How can one determine the derivative of the velocity of the particle with respect to the radius when decreasing the force F on the string - (the particle is attached to a string that goes through a hole, as in figure). The surface on which the particle moves, has no friction.

FIGURE (not an inclined plane):

My attempt: So far, I've realized that when decreasing the force F, the radius R will be bigger. I also know that the angular momentum will be preserved. Although, now I'm stuck - so I'm very thankful for every responses/hints to help me solve this problem.
PS. Sorry for my bad english. 
 A: How much of a quantitative answer do you expect?
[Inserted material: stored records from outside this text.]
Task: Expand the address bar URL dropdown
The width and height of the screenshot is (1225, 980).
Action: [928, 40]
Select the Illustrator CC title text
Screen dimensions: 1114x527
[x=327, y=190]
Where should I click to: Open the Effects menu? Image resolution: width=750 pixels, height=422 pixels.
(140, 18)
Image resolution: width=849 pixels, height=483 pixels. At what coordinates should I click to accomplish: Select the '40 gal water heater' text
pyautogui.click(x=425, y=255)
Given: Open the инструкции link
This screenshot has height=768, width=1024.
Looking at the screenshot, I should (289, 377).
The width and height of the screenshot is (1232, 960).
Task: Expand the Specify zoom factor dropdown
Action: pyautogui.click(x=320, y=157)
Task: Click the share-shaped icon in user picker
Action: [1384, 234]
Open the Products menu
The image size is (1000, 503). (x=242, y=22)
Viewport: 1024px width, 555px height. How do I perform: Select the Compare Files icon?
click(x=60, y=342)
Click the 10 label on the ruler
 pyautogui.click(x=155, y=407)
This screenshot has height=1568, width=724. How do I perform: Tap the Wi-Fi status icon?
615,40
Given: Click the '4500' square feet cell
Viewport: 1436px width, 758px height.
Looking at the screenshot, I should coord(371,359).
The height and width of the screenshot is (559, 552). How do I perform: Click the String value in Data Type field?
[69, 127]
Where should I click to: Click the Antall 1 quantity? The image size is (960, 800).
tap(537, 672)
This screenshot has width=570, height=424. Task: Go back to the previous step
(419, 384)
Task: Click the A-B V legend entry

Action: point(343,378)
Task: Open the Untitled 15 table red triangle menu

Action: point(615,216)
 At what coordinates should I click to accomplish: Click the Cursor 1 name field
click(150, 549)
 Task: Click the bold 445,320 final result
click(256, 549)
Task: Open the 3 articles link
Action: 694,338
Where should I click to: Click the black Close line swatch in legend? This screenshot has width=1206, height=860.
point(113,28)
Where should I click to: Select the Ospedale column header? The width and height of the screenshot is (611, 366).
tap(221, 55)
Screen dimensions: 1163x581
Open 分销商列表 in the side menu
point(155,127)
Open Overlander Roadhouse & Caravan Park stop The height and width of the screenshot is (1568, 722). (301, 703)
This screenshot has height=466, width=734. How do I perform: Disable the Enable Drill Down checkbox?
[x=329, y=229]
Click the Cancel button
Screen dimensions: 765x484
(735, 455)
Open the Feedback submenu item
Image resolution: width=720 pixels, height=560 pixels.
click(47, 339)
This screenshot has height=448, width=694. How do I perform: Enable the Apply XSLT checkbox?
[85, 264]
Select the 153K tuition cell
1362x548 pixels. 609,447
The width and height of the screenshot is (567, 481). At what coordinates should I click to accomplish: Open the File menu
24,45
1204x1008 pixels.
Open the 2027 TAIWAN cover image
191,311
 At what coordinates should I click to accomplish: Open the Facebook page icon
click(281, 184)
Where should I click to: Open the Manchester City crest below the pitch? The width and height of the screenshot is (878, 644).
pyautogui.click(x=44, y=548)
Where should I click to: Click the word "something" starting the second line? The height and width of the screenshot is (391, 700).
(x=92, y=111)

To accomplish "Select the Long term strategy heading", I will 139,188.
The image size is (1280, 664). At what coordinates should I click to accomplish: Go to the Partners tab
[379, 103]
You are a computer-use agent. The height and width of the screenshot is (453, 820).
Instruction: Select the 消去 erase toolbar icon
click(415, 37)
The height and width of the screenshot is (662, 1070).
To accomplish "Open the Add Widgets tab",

Because it kind of an abstract question. 
First of all, you say "I've realized that when decreasing the force F, the radius R will be bigger." This is not true in a case where the force pulling on the string is bigger than the centrifugal force. The only thing you can be sure of is that $\frac{d^2R}{dt^2} > 0$, but for $\frac{dR}{dt}$, it depends on the initial conditions.
Secondly, you don't have a function for $F(t)$ so it's tough to come up with something numerical. What you know is that there are two forces in the problem, $\vec{F} = -F\hat{r}$ from the string and $\vec{F}_{cen} = \frac{m u_{\theta}^2}{r} \vec{r}$, both radial. Writing the sum of forces, you have
$$
\sum \vec{F} = \left( \frac{mu_{\theta}^2}{r} - F \right) \hat{r} = m\frac{d\vec{u}}{dt} \equiv m \frac{du_r}{dt} \hat{r}
$$
because there are no angular force. So $\frac{du_{\theta}}{dt} = 0$ which as you stated corresponds to conservation of angular momentum. Then you have
$\frac{du_r}{dt} = \left( \frac{mu^2_{\theta}}{r} - F(t) \right)$ which you could try to integrate but $r$ depends on time as well and it because complicated at this point.
I guess that still gives you a clue what to do... I Hope it helps you!